> **TEXTAUSZUG**:

Zwischen den nationalen Wahlen und dem erhabenen Konklave, das bald in Rom stattfinden wird, sind die Unterschiede enorm. Was sich aus der Natur der Dinge ergibt.
Doch so groß die Unterschiede zwischen den beiden Wahlen auch sind, so gibt es doch auch Gemeinsamkeiten. Eine davon möchte ich hervorheben. Obwohl diese Gemeinsamkeit beiden Wahlen äußerlich ist, bedingt sie sie in gewissem Maße. Und deshalb ist sie so wichtig.
Sowohl im Hinblick auf das Konklave als auch auf die brasilianischen Wahlen fällt mir auf, dass sich die Kommentare und Prognosen eher auf Personen als auf Programme beziehen.
In einer Zeit, in der die Öffentlichkeit selbst in den verschlossensten Kreisen so großen Einfluss hat – in einer Zeit, in der so viele Menschen Öffentlichkeit mit Werbung verwechseln und naiverweise glauben, das Gesicht der Werbung spiegele stets das der Öffentlichkeit wider – in einer Zeit, in der eine apathische, schläfrige Öffentlichkeit den Ereignissen zusieht, ohne den Lärm der Werbung oder das Verhalten von Persönlichkeiten des öffentlichen Lebens zu verstehen, die oft überempfindlich auf solchen Lärm reagieren, frage ich: Stimmt es, dass die Massen die Dinge so sehen und empfinden, wie sie von so vielen sogenannten Medien präsentiert werden?

> **DATENZEILEN**:
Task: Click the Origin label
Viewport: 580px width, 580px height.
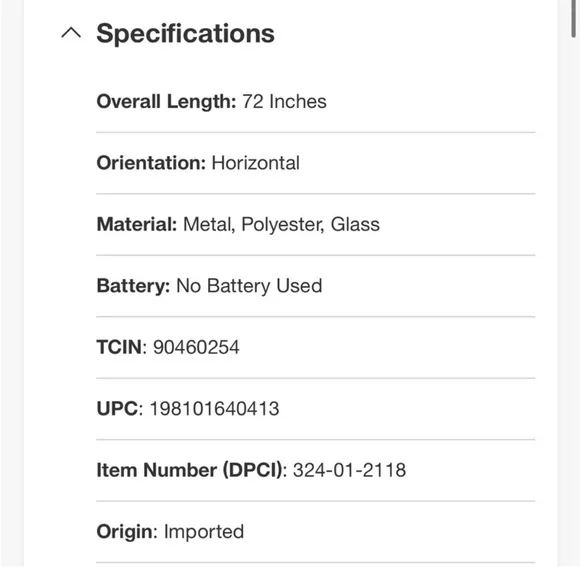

> **ÜBUNGSAUFGABEN**:
**a.** Schreiben Sie aus dem Textauszug den Abschnitt von „Doch so groß“ bis einschließlich „auf Programme beziehen.“ wortgetreu ab.
**b.** Worauf beziehen sich laut Textauszug die Kommentare und Prognosen zum Konklave und zu den brasilianischen Wahlen?
**c.** Erläutern Sie anhand des Textauszugs, warum die hervorgehobene Gemeinsamkeit der beiden Wahlen so wichtig ist.

> **LÖSUNGEN NACH AUFGABEN**:
**a.**
Doch so groß die Unterschiede zwischen den beiden Wahlen auch sind, so gibt es doch auch Gemeinsamkeiten. Eine davon möchte ich hervorheben. Obwohl diese Gemeinsamkeit beiden Wahlen äußerlich ist, bedingt sie sie in gewissem Maße. Und deshalb ist sie so wichtig.
Sowohl im Hinblick auf das Konklave als auch auf die brasilianischen Wahlen fällt mir auf, dass sich die Kommentare und Prognosen eher auf Personen als auf Programme beziehen.

**b.** Sie beziehen sich eher auf Personen als auf Programme.

**c.** Die Gemeinsamkeit ist beiden Wahlen zwar äußerlich, bedingt sie aber in gewissem Maße. Deshalb ist sie so wichtig.